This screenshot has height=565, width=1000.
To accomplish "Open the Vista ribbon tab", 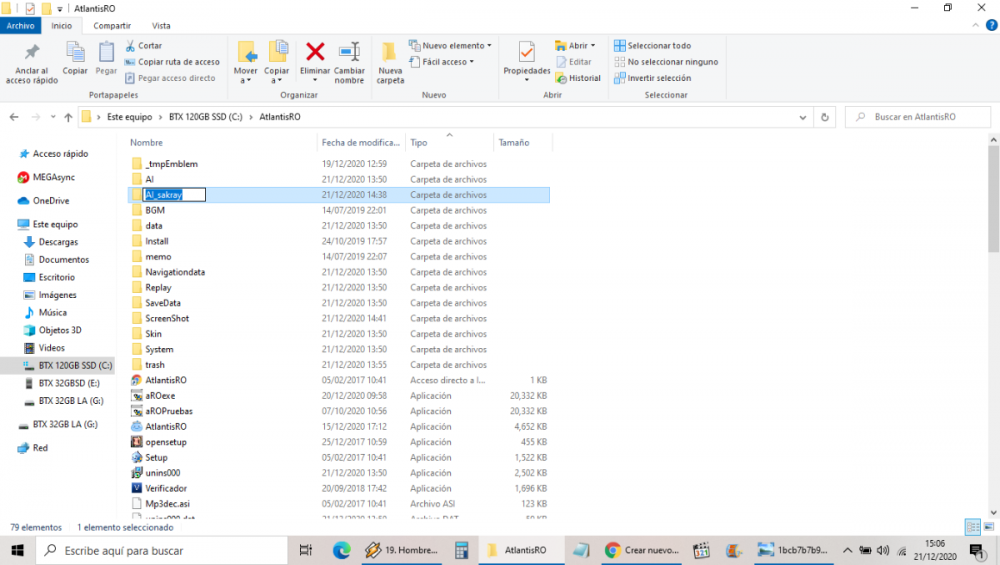I will pyautogui.click(x=160, y=26).
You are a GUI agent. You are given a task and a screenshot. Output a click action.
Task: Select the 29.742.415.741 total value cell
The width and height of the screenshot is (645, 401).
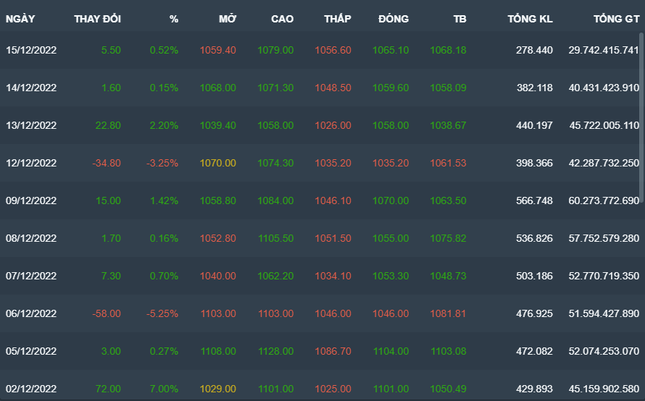tap(603, 50)
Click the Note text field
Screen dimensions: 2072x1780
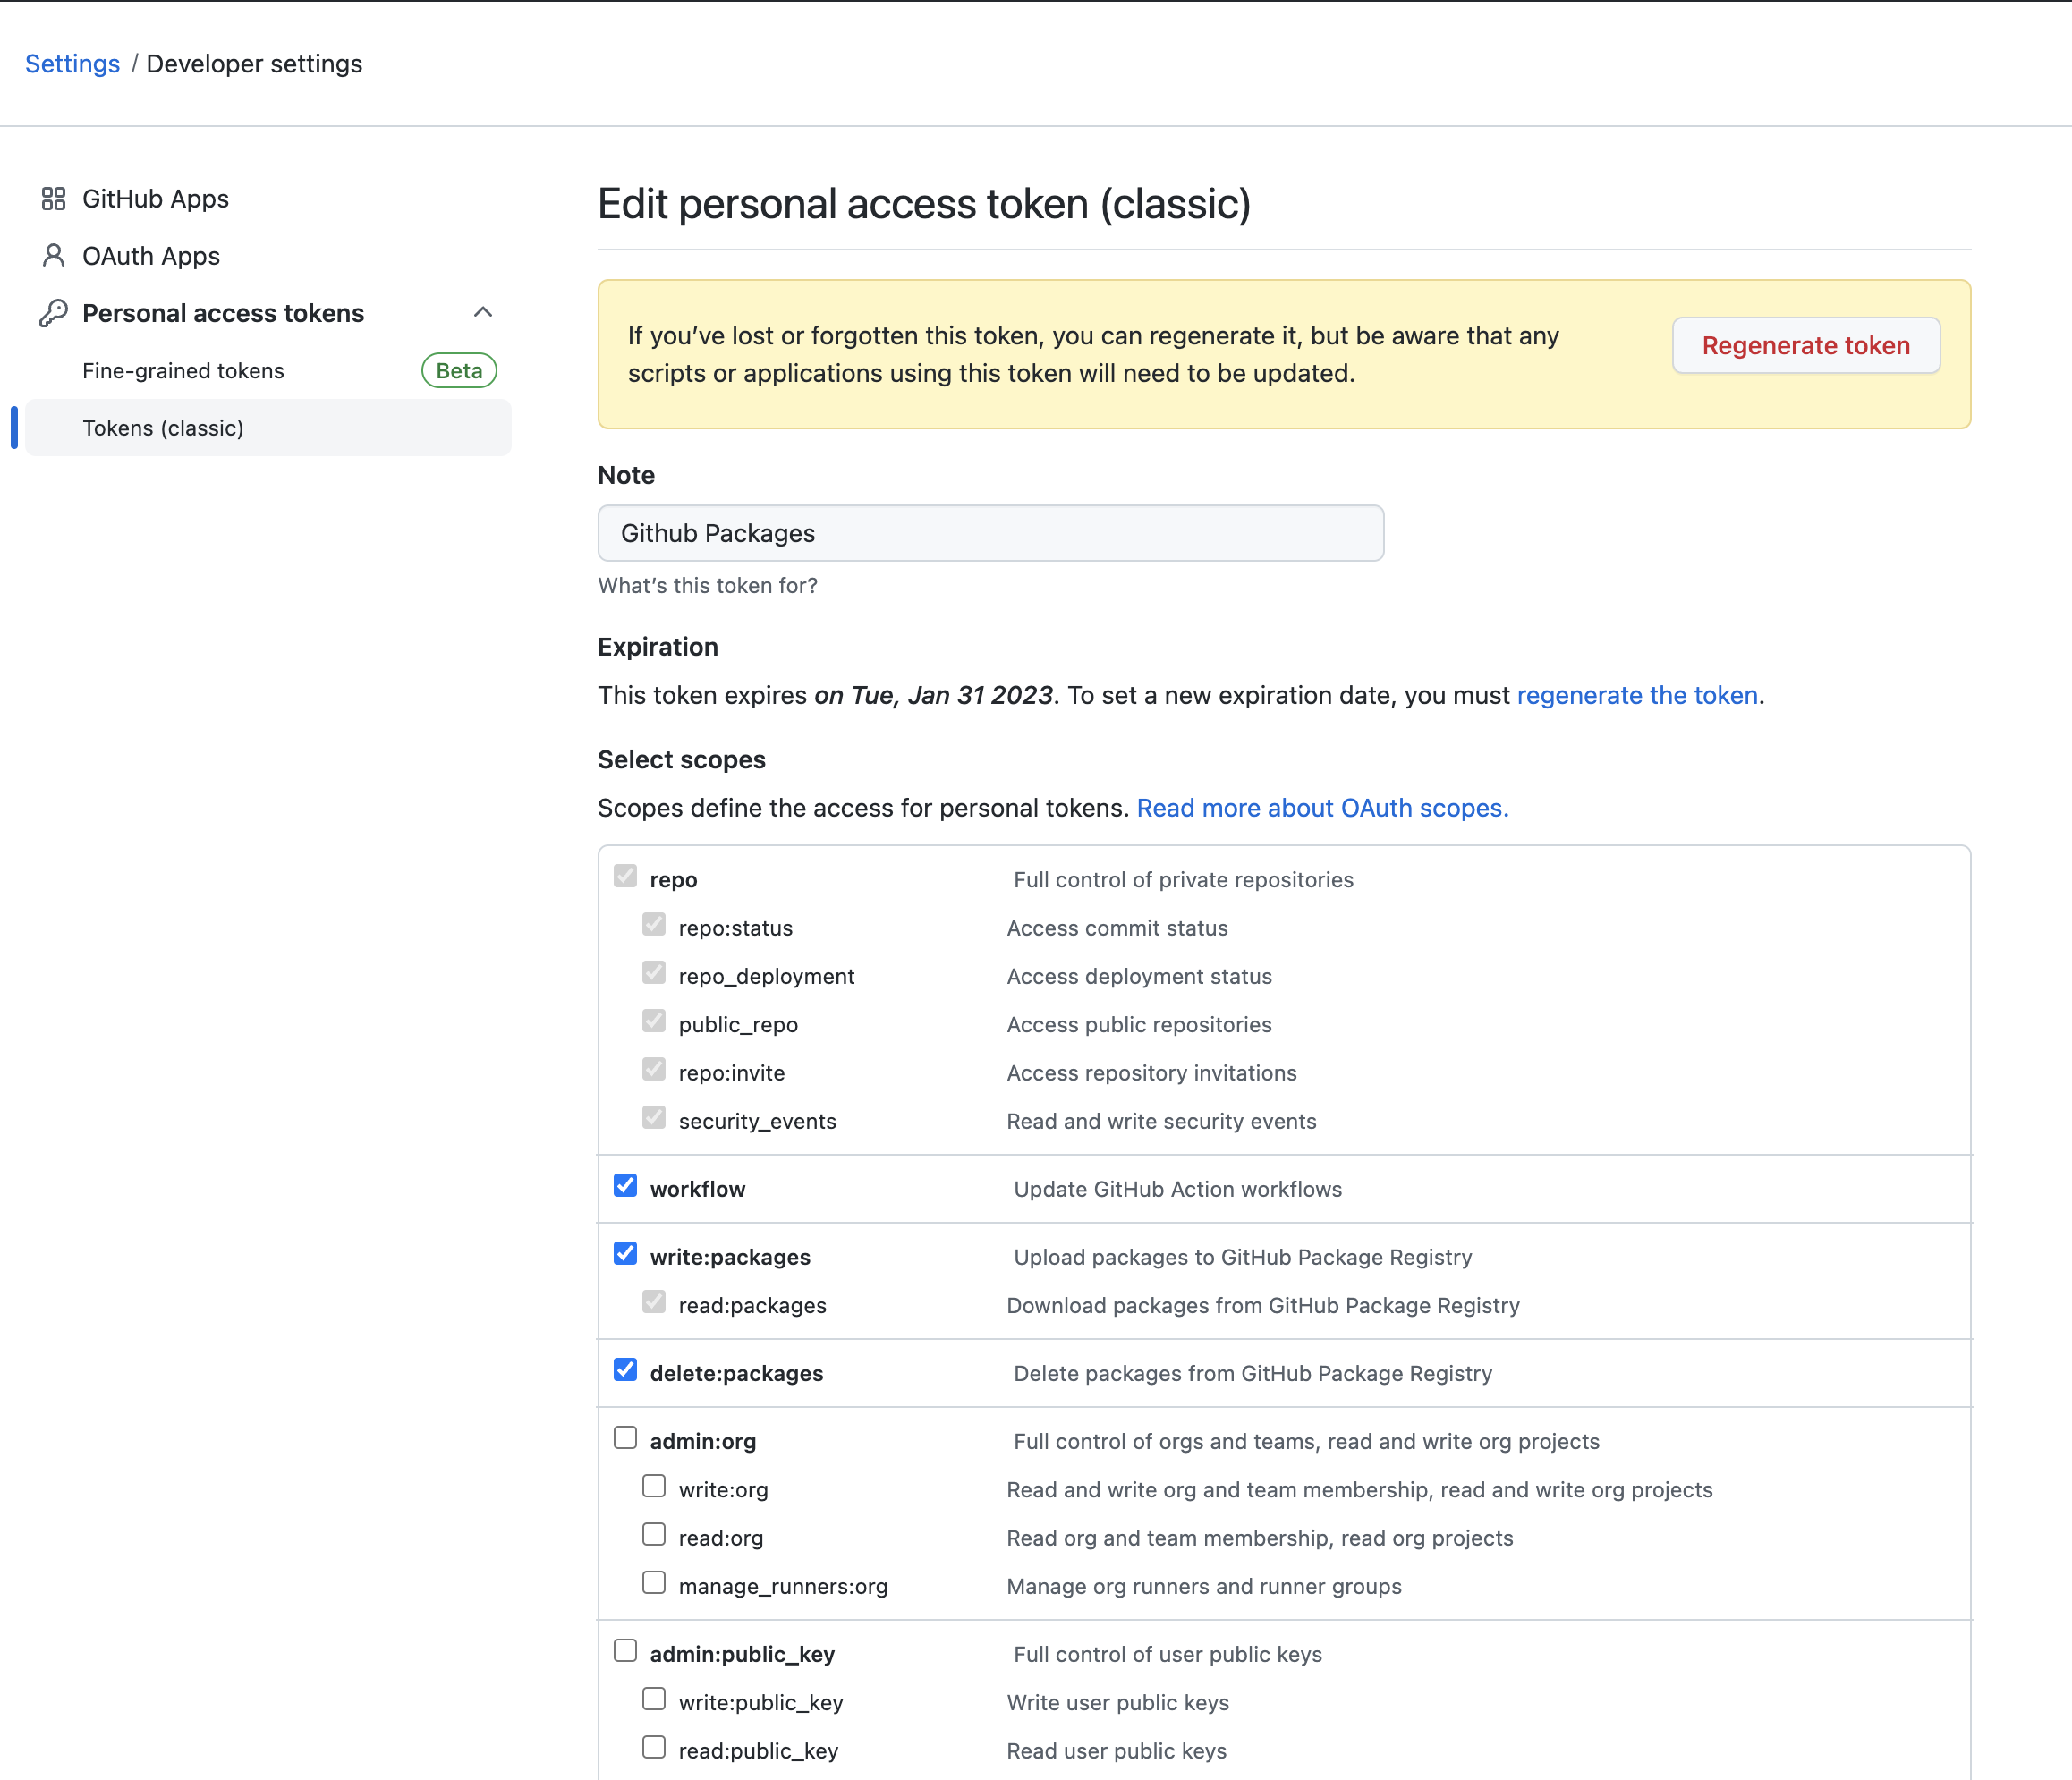click(x=990, y=533)
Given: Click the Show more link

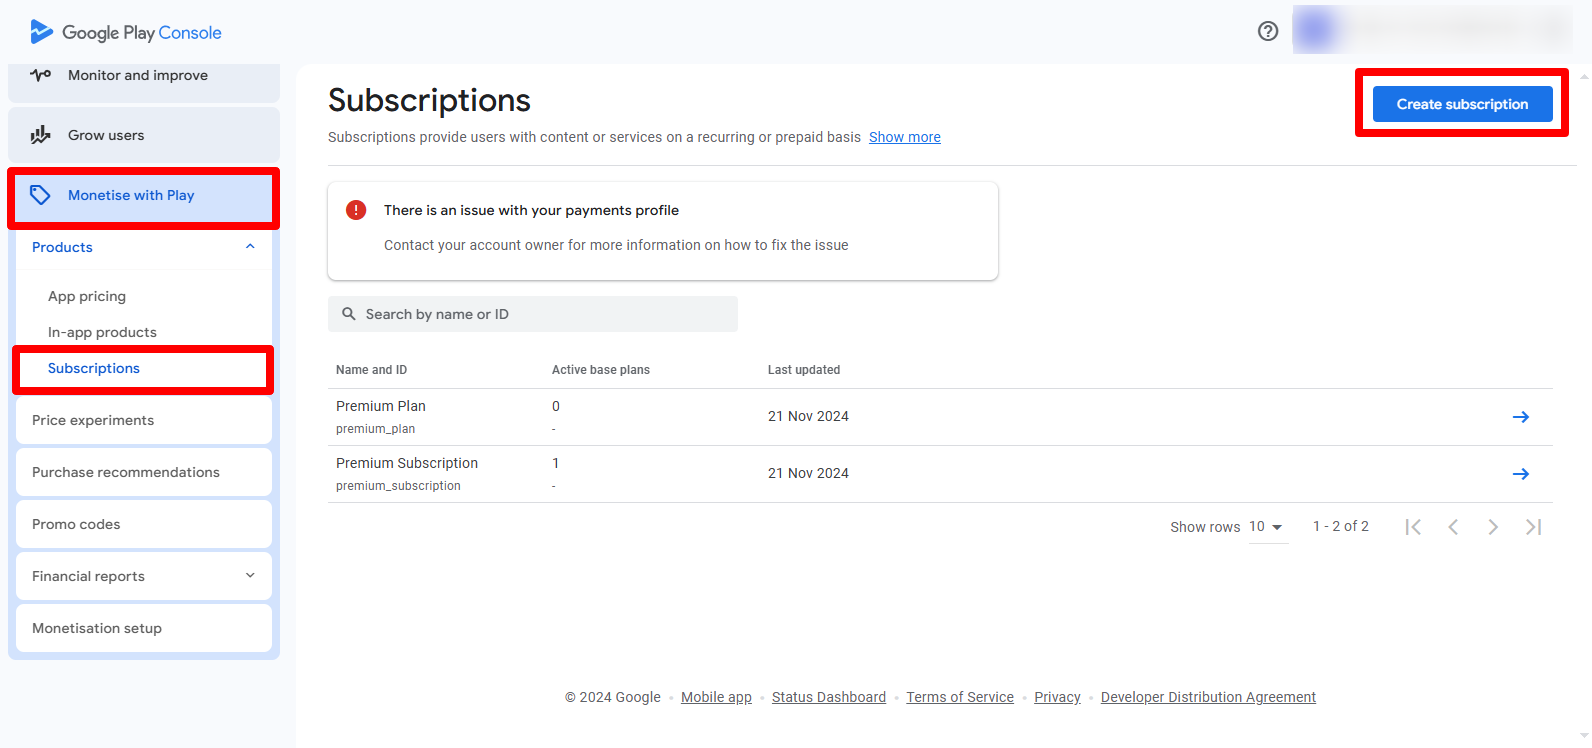Looking at the screenshot, I should click(904, 137).
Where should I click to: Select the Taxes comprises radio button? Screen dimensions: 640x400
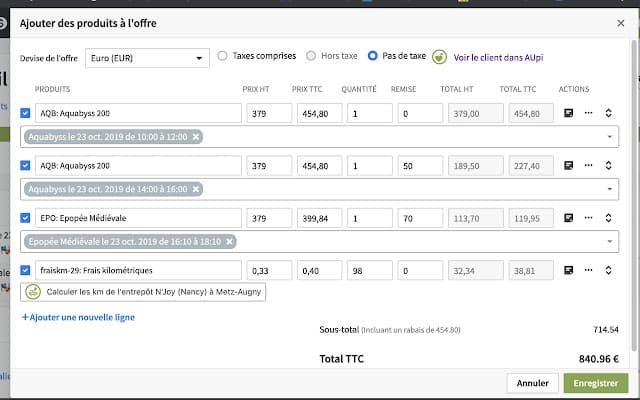[222, 56]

-------------------------

Return exactly the lines from the line with "Given: Click the Show more link" through the last line of the data above, both included; pictures do not go in the answer.

Given: Click the Show more link

Looking at the screenshot, I should click(904, 137).
Where should I click to: Select the Taxes comprises radio button? Screen dimensions: 640x400
[222, 56]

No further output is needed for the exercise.